I want to add a fixed strike target to it but I'm not sure how. Unfortunately there's no way I can go outside and stick a metal spike in the ground. Simply not possible in a 5th floor flat. I gather that using mains ground is bad.
Does my strike target need grounding? Can I connect it to the base of the secondary?
Can I just use a large metal object? I read about people using metal trays but where do the electrons go to?
Thanks for any help...
PS: I live in a 230V country so the whole thing is powered through a 230->110V isolation transformer (iron).
Registered Member #6038
Joined: Mon Aug 06 2012, 11:31AM
Location: Salado, TX
Posts: 248
You should have a strike ring just outside the primary for safety, and that should be grounded and connected to base of the secondary too. I connect the base of the secondary to the earth wire from the mains supply too. I prefer to not have strikes going to these grounded objects as the EMF interference creates havoc with other electronics in the house. Letting it arc to a large un-grounded metal object works fine and current draw is less.
Registered Member #46251
Joined: Sat May 10 2014, 12:55PM
Location:
Posts: 16
Steve Conner wrote ...
fungus wrote ...
This is the bit that confuses me. Where do the electrons go if the strike target is ungrounded ?
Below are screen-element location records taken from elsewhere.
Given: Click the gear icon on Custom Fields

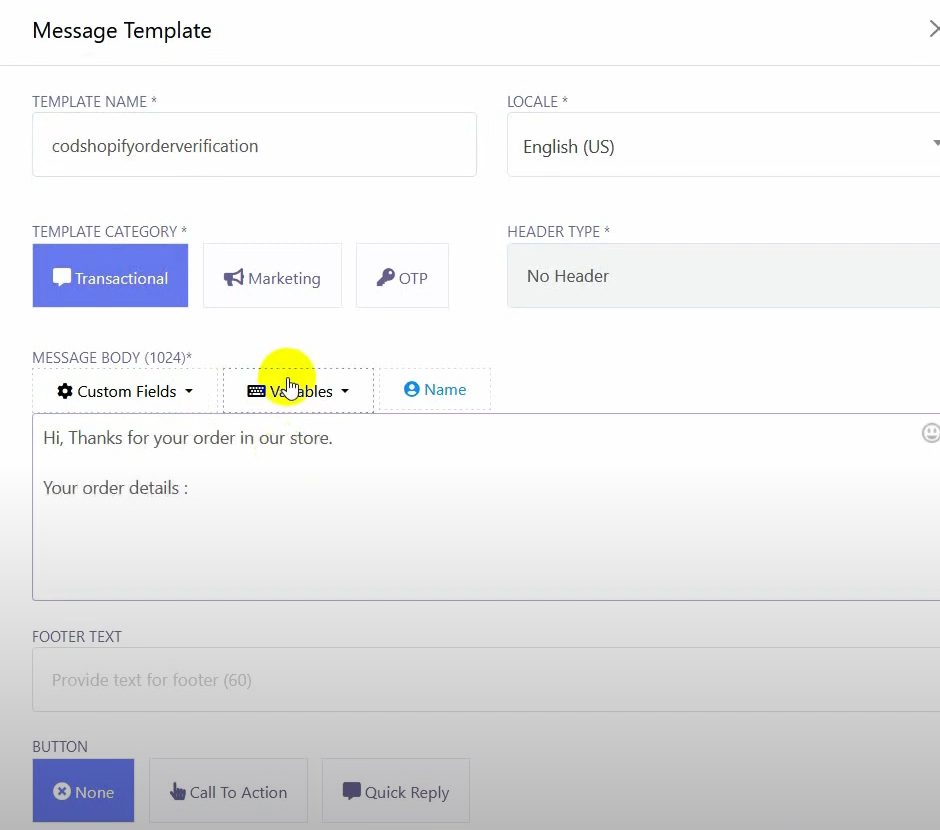Looking at the screenshot, I should coord(65,391).
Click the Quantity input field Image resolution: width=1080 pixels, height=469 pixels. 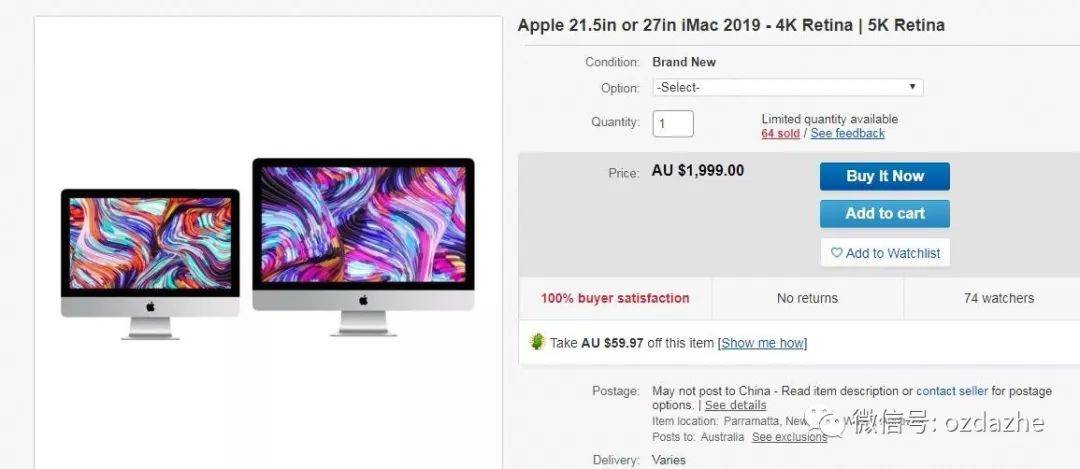tap(673, 124)
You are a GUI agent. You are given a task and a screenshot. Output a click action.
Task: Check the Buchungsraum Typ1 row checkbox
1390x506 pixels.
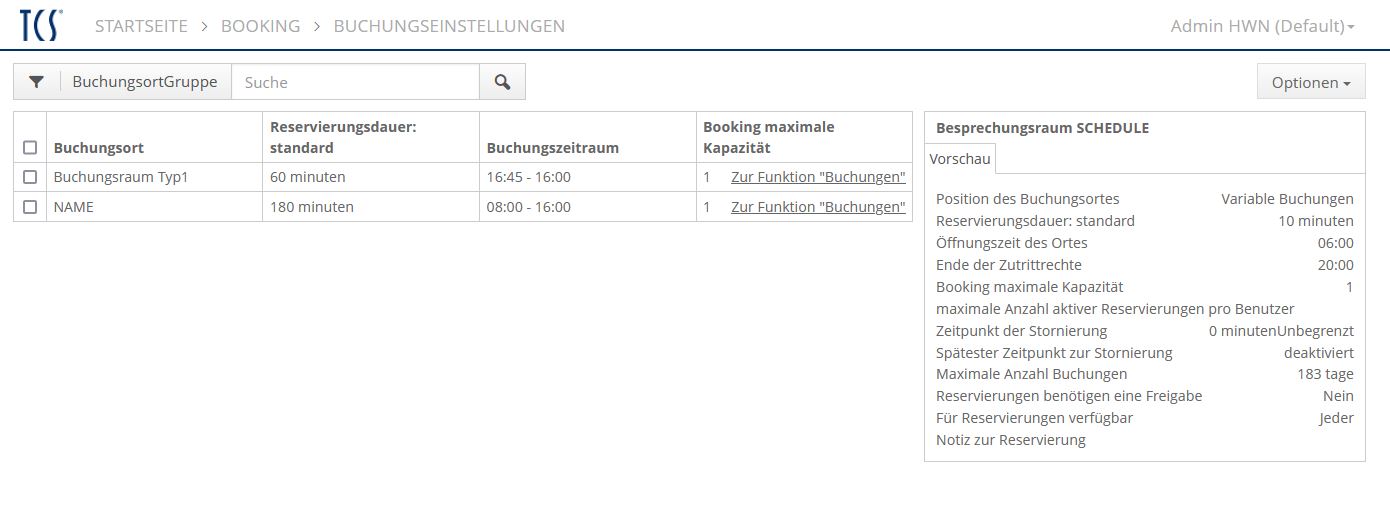(30, 177)

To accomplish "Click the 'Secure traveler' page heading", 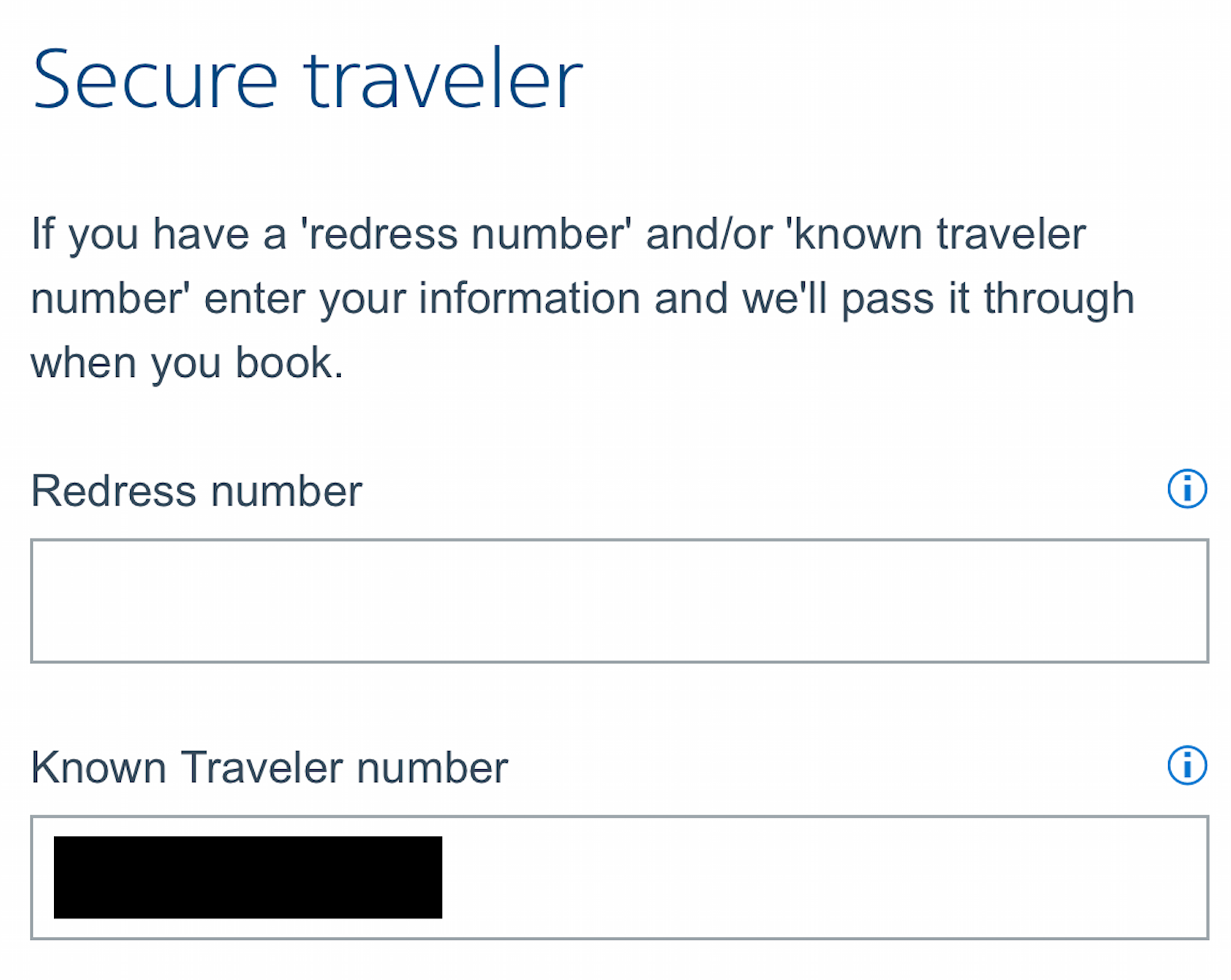I will (x=308, y=80).
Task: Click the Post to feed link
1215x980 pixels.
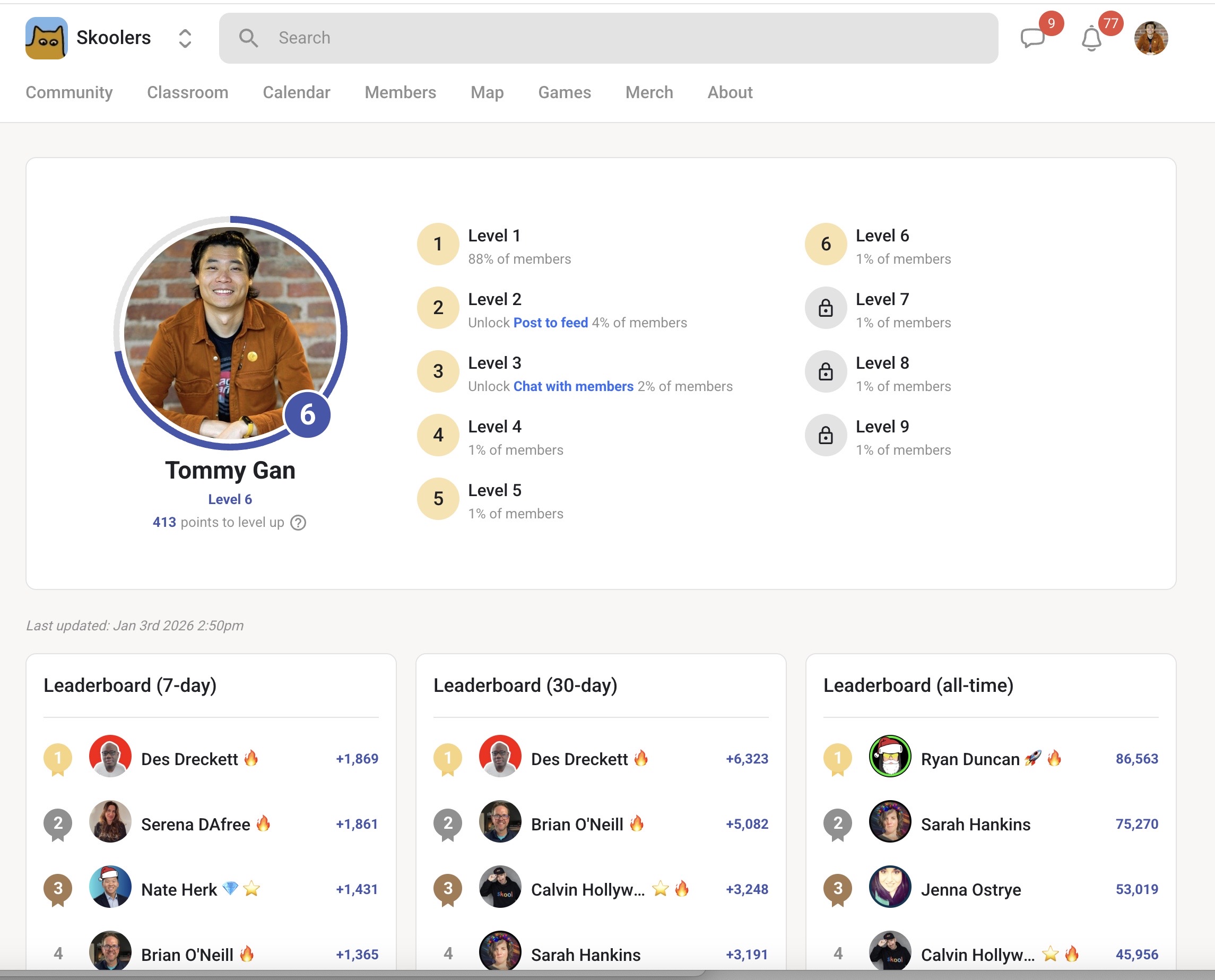Action: pos(551,323)
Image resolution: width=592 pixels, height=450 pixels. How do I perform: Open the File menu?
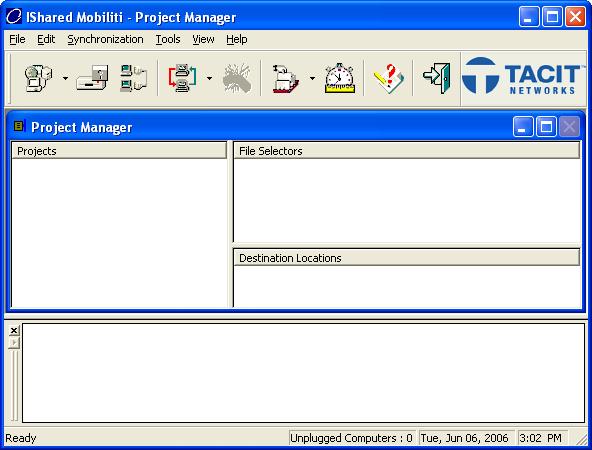[17, 39]
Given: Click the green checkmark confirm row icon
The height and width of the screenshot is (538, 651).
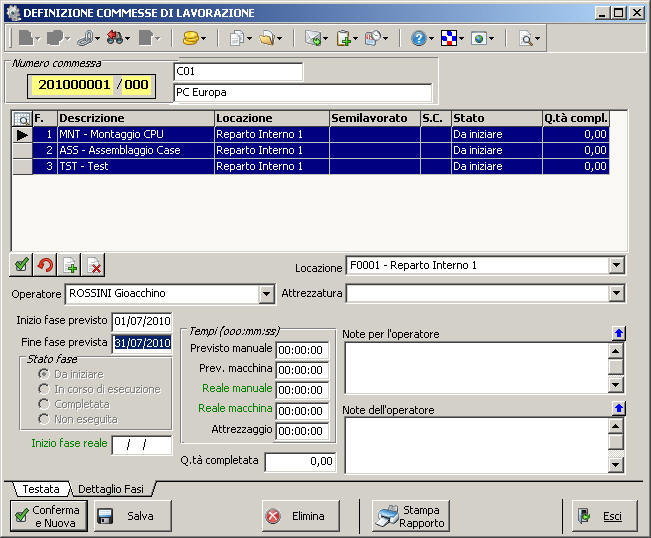Looking at the screenshot, I should click(20, 265).
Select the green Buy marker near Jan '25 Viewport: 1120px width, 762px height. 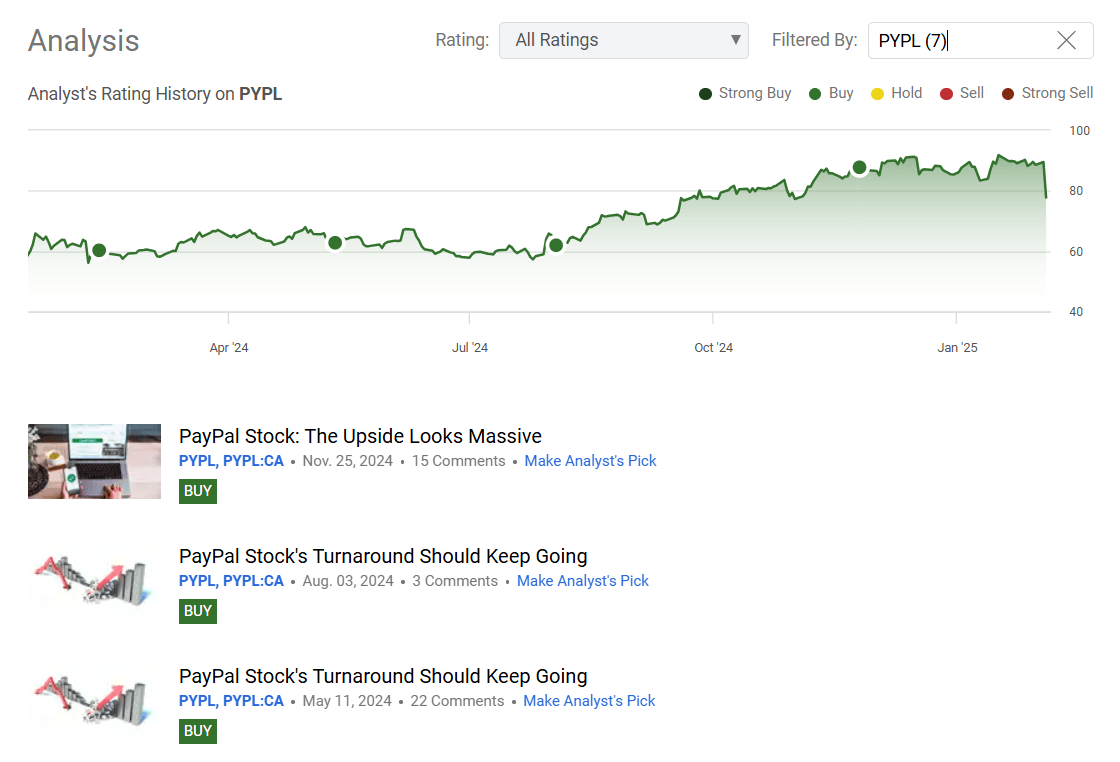[x=859, y=168]
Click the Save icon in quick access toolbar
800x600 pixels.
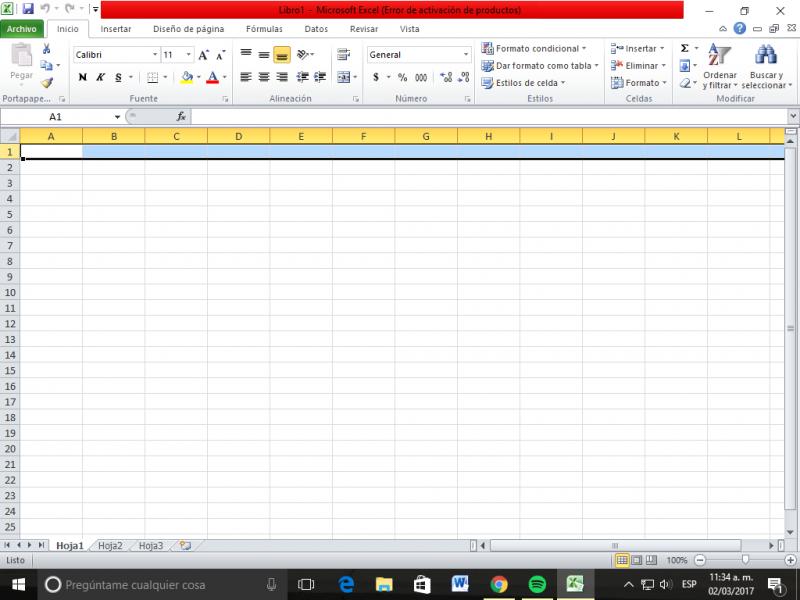[x=28, y=9]
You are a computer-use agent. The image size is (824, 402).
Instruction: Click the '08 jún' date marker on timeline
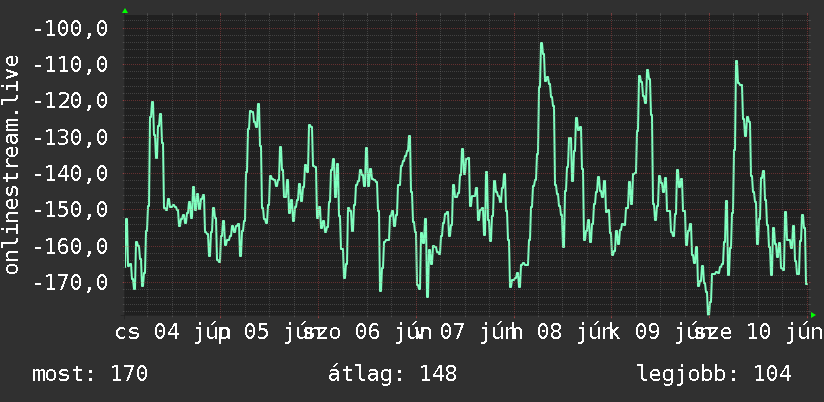[568, 333]
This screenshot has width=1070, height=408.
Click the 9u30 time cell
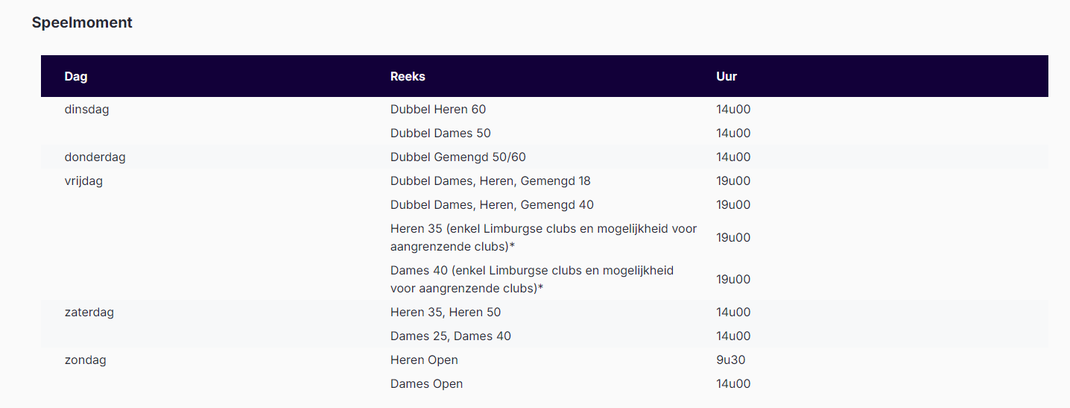[x=731, y=360]
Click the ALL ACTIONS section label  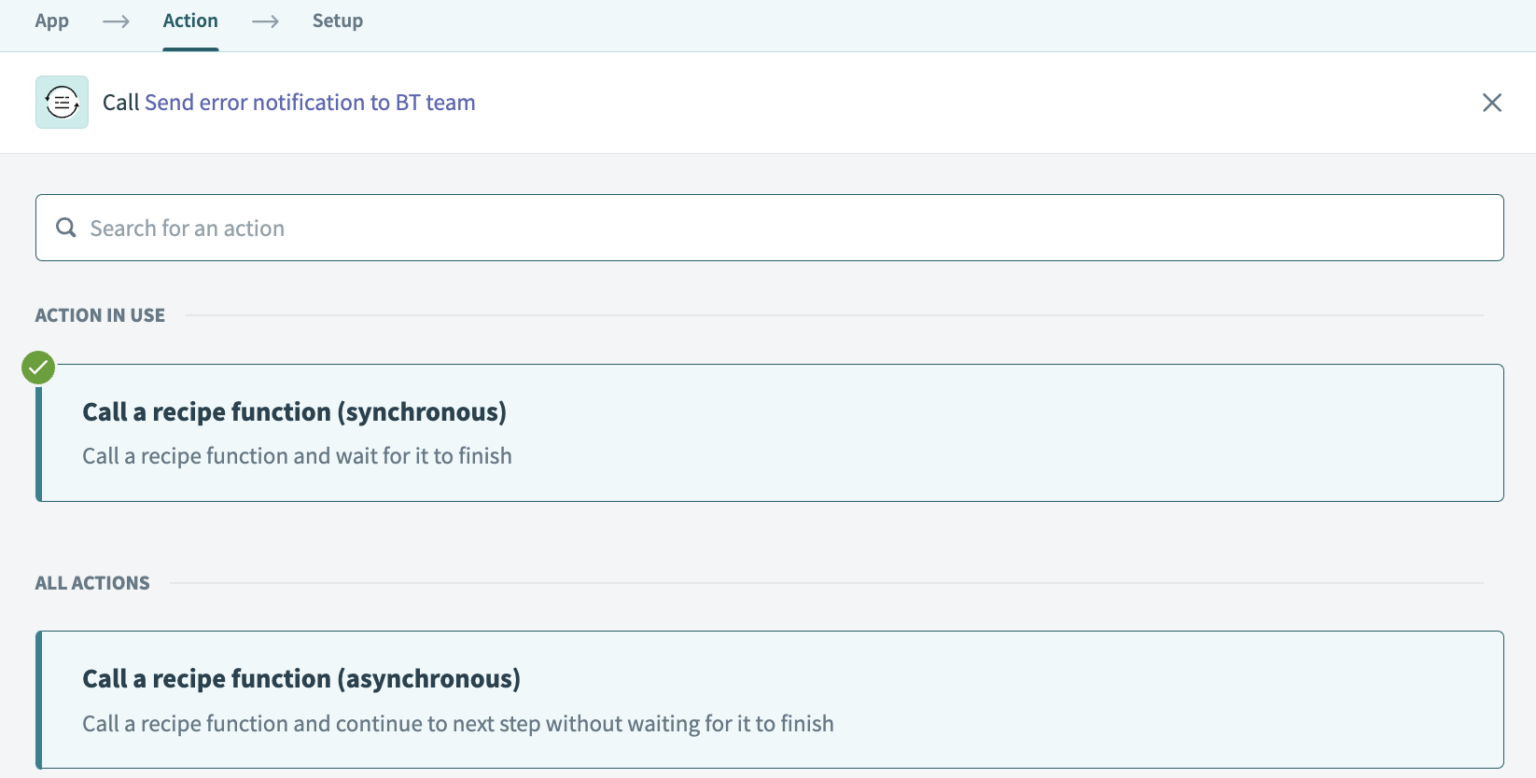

Well, where are the electrons going when the Tesla coil produces an air streamer that doesn't connect with anything? Same answer
(thinks about it... )
OK, I tried jumping across to a piece of wire held in a vice on a wooden bench. I managed to set the bench on fire - a spark was going from the vice down through the bench to a screw in the metal table leg.
Next ... I connected the end of the strike wire to the PCB (where the base of the secondary connects). It seems to work...but it feels very very wrong to be sending 200,000V sparks into a PCB populated to 5V, 74-series logic chips.
Registered Member #30
Joined: Fri Feb 03 2006, 10:52AM
Location: Glasgow, Scotland
Posts: 6706
fungus wrote ...
Next ... I connected the end of the strike wire to the PCB (where the base of the secondary connects). It seems to work...but it feels very very wrong to be sending 200,000V sparks into a PCB populated to 5V, 74-series logic chips.
It is very wrong.
Grounding a Tesla coil means completing the circuit for the RF current. The base of the secondary is only a valid return point for current at the resonant frequency of the coil. It is no good for grounding the high frequency spikes created by ground arcs. To do that, you want to connect the strike target to a large metal object that has lots of capacitance to its surroundings.
If I were running a coil in an apartment I would connect all the grounds together, connect them to mains ground, and to an area of metal as large as possible underneath the coil, forming a kind of partial Faraday cage. I would also use an EMI filter so that noise gets injected into all three of the mains conductors equally.
Registered Member #46251
Joined: Sat May 10 2014, 12:55PM
Location:
Posts: 16
Steve Conner wrote ...
fungus wrote ...
Next ... I connected the end of the strike wire to the PCB (where the base of the secondary connects). It seems to work...but it feels very very wrong to be sending 200,000V sparks into a PCB populated to 5V, 74-series logic chips.
It is very wrong.
Lucky I only did a quick test....
Steve Conner wrote ...
Grounding a Tesla coil means completing the circuit for the RF current. The base of the secondary is only a valid return point for current at the resonant frequency of the coil. It is no good for grounding the high frequency spikes created by ground arcs.
The Microbrute documentation has the base of the secondary connected to mains ground. Is that a correct thing to do?
Steve Conner wrote ...
To do that, you want to connect the strike target to a large metal object that has lots of capacitance to its surroundings.
I've read about people using metal tea-trays for this...
Steve Conner wrote ...
If I were running a coil in an apartment I would connect all the grounds together, connect them to mains ground, and to an area of metal as large as possible underneath the coil, forming a kind of partial Faraday cage. I would also use an EMI filter so that noise gets injected into all three of the mains conductors equally.
...I've also seen a lot of dire warnings to not use mains ground for anything (maybe that's just for really big TCs though). I don't want to blow up any TV sets or give anybody a 200,000V tickle in the shower.